• DOCUMENT SECTION

::::::::::

In 2013, Yes was one of the key bands featured on the "Cruise to the Edge" series, a cooperative endeavor between Norwegian Cruise Lines and Yes, along with several other prog bands. The 2013 setlist included the albums
Close to the Edge and
The Yes Album, each played in their entirety and in original track order. They followed this with the "Three Album Tour", adding the album
Going for the One also played in its entirety and in order.
In early 2014, Yes announced that they were back in the studio working on a new album, and
Heaven and Earth was released in July 2014.
I'll be blunt: I struggle to get through this album. It all sounds great; production values are terrific, there's none of the horrible compression and artificial loudness which plagues most modern recordings, and the playing is all excellent. Jon Davison sounds very much like Jon Anderson did in the 70's, with just a bit of Trevor Horn, and his voice blends with Chris Squire's and Steve Howe's very nicely. But this is easily the most boring, the most bland Yes album of all.
Open Your Eyes doesn't have the fire of 70's Yes, but even though the songs are all pretty standard, almost pop songs, they're delivered with an energy and fire. Steve Howe is in full form. Alan White has to be held back. Chris Squire owns the lower end, as always.
Magnification is mellow, but it's different, the arrangements are inspired, and the orchestra adds some punch.

::::::::::

• GIVEN MATERIAL
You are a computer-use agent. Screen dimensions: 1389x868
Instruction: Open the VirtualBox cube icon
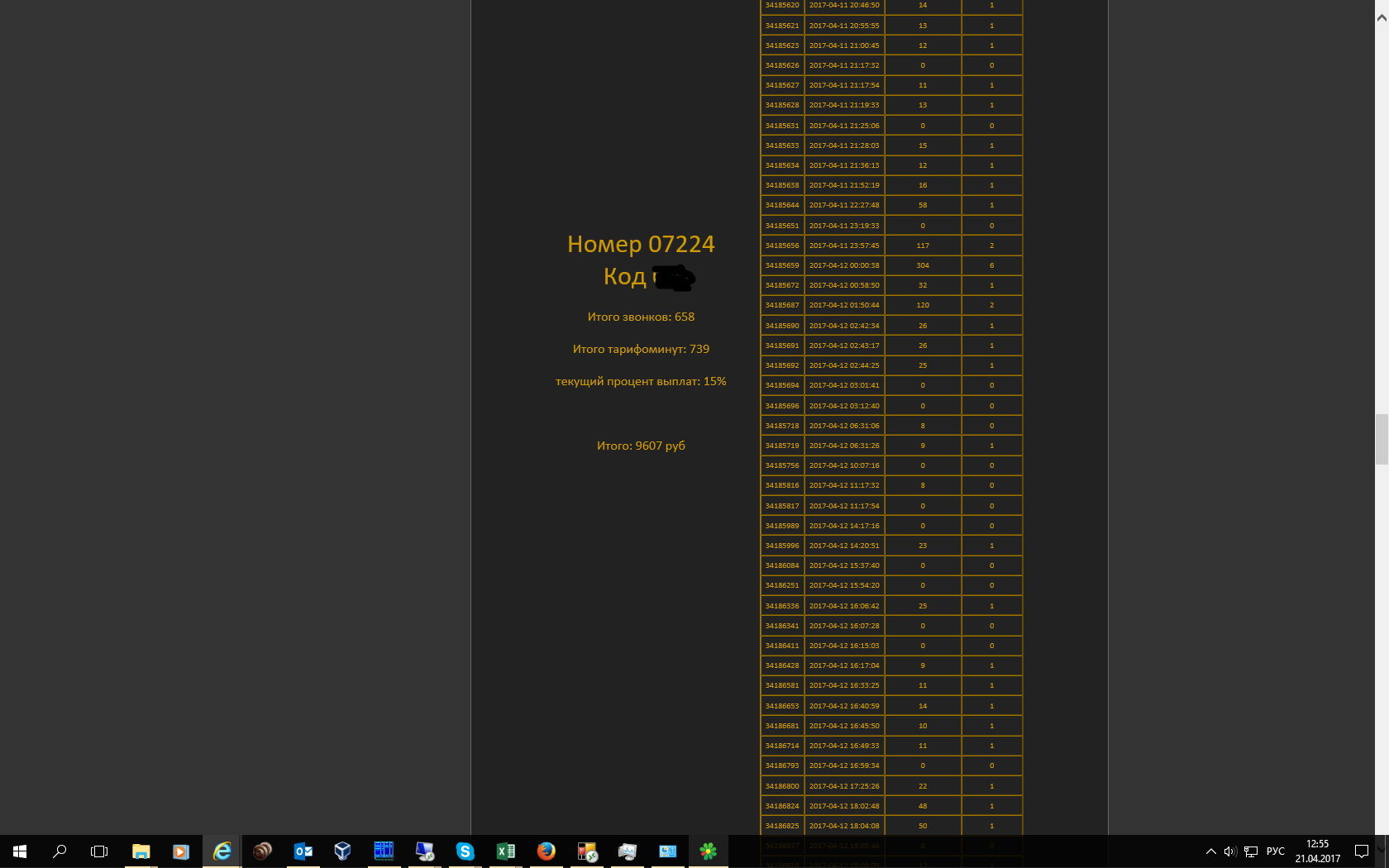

::::::::::

• TASKS TO COMPLETE
- 1) Reproduce the part of the passage about the band Yes that lies between "In early 2014, Yes" and "album of all.", inclusive.
- 2) In the passage about the band Yes, which two bandmates' voices does Jon Davison's voice blend with?

• THE RESPONSES
- 1)
In early 2014, Yes announced that they were back in the studio working on a new album, and
Heaven and Earth was released in July 2014.
I'll be blunt: I struggle to get through this album. It all sounds great; production values are terrific, there's none of the horrible compression and artificial loudness which plagues most modern recordings, and the playing is all excellent. Jon Davison sounds very much like Jon Anderson did in the 70's, with just a bit of Trevor Horn, and his voice blends with Chris Squire's and Steve Howe's very nicely. But this is easily the most boring, the most bland Yes album of all.

- 2) Chris Squire's and Steve Howe's.